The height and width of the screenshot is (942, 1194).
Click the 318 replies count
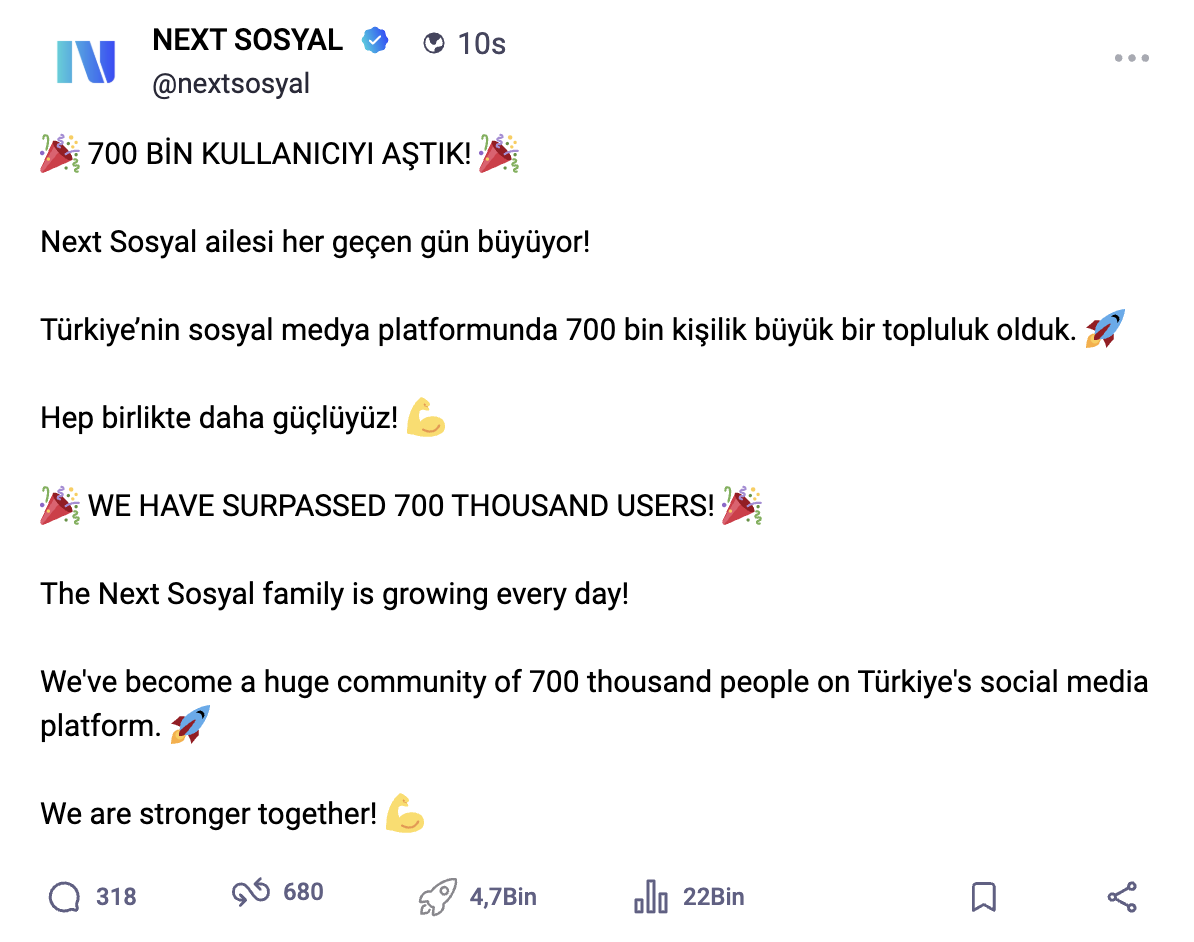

▬▬▬▬▬▬▬▬▬▬

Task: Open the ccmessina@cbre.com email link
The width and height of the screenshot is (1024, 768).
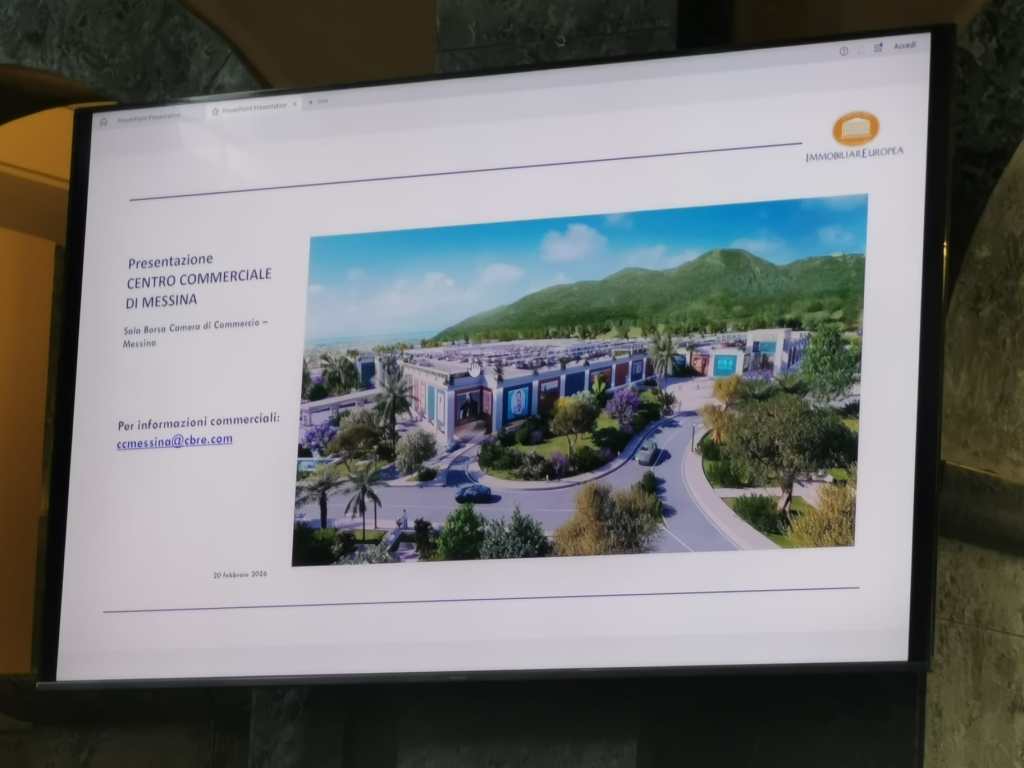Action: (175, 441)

▬▬▬▬▬▬▬▬▬▬

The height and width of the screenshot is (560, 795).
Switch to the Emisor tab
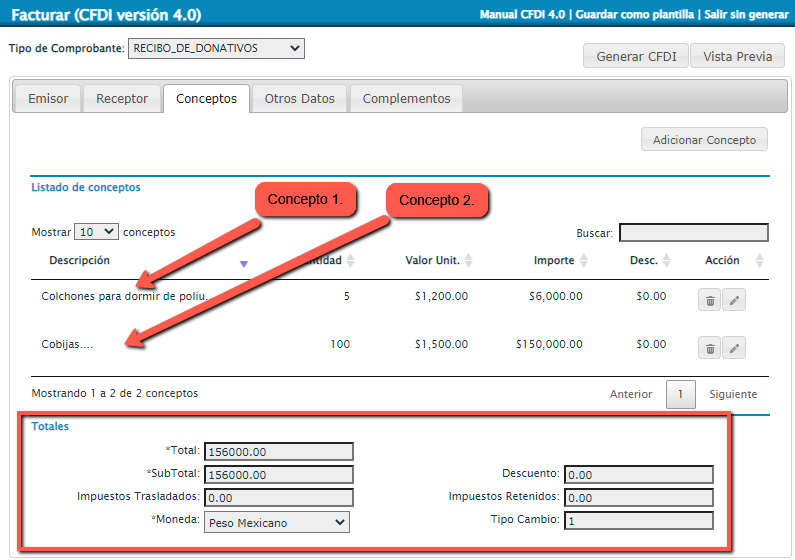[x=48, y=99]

▬▬▬▬▬▬▬▬▬▬

# Work instruction
In the material above, transcribe exactly the lines beginning at the one with "The height and width of the screenshot is (942, 1194)." and ending at the one with "Click the 318 replies count", both included.

# Problem solution
The height and width of the screenshot is (942, 1194).
Click the 318 replies count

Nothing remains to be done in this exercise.